INDIGNITY

INDIGNITY

Space trash is forever

INDIGNITY VOL. 3, NO. 153

Tom Scocca's avatar
Tom Scocca
Sep 14, 2023
∙ Paid
BIOGRAPHICAL SKETCH DEP'T. 

What Have We Learned About Elon Musk?

Photo illustration. Stupid car in space photo by SpaceX, stupid truck photo by Robyn Beck/AFP, Musk photo by Jaap Arriens/NurPhoto, all via Getty Images.

ON FEBRUARY 6, 2018, Elon Musk launched a car into space. The red Tesla Roadster, with a dummy in a space suit at the wheel, was attached to the cargo stage on the SpaceX Falcon Heavy rocket, on its first successful flight. After lifting off from Cape Canaveral, the rocket directed its automotive payload in the direction of Mars, sending it into an orbit where it remains to this day, and for the indefinite future.

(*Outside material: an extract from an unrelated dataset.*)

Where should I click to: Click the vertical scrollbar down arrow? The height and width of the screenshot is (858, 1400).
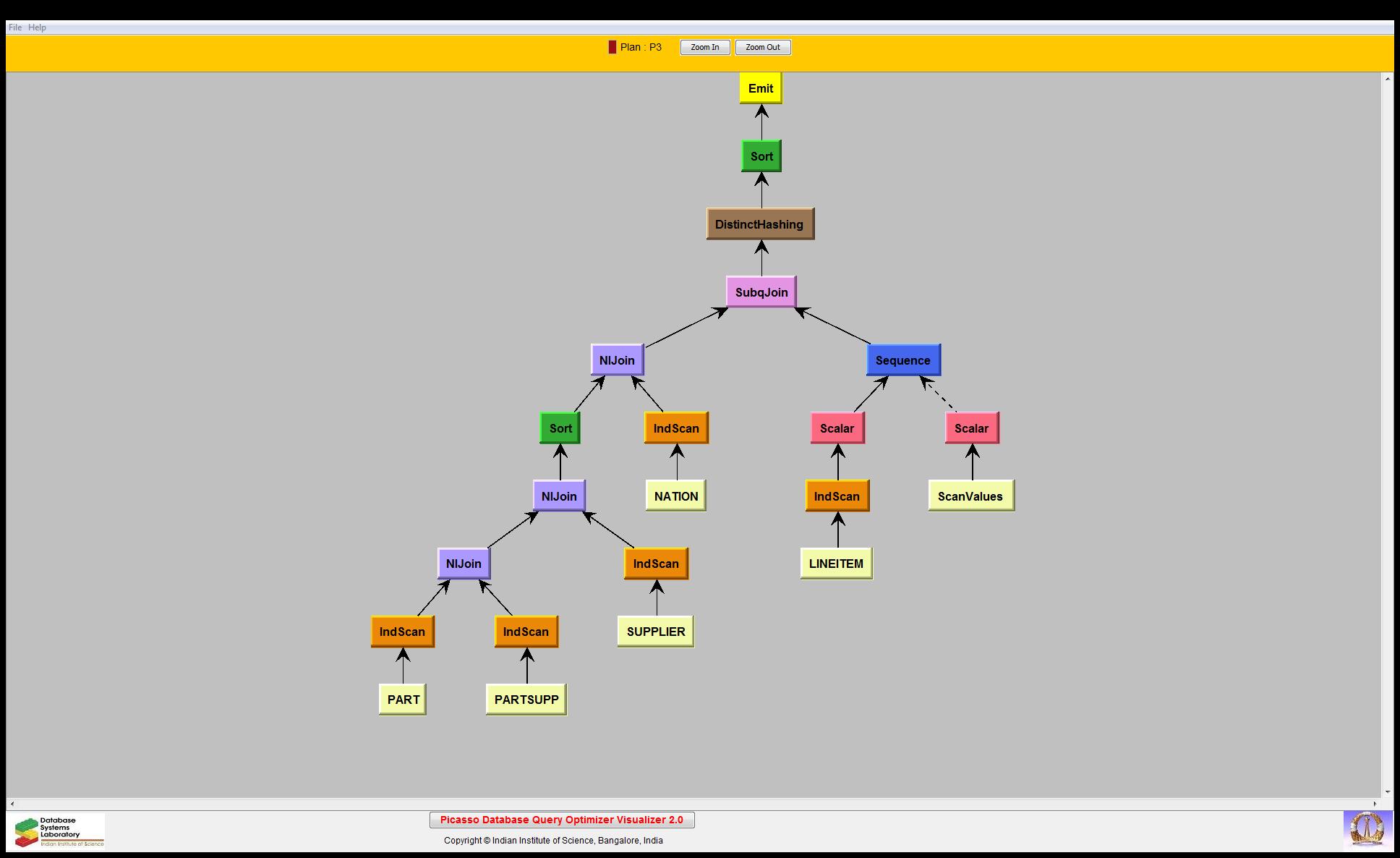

The space Roadster came to mind because I have been reading a fair amount of Musk coverage lately, prompted by the release of Walter Isaacson's new Musk biography and a long Ronan Farrow piece in the New Yorker, and so far I haven't seen anyone bring it up. The space junk may be semi-permanent (at least the frame of the car, anyway), but the attention the space junk got was fleeting. Five years after Musk's colossal feat of marketing and/or littering, no one even mentions that it happened. 

How would anyone be able to remember it? There is too much stuff about Musk for anyone to keep track of. He has taken Steve Bannon's notorious advice to "flood the zone with shit," and his zone reaches halfway to the asteroid belt.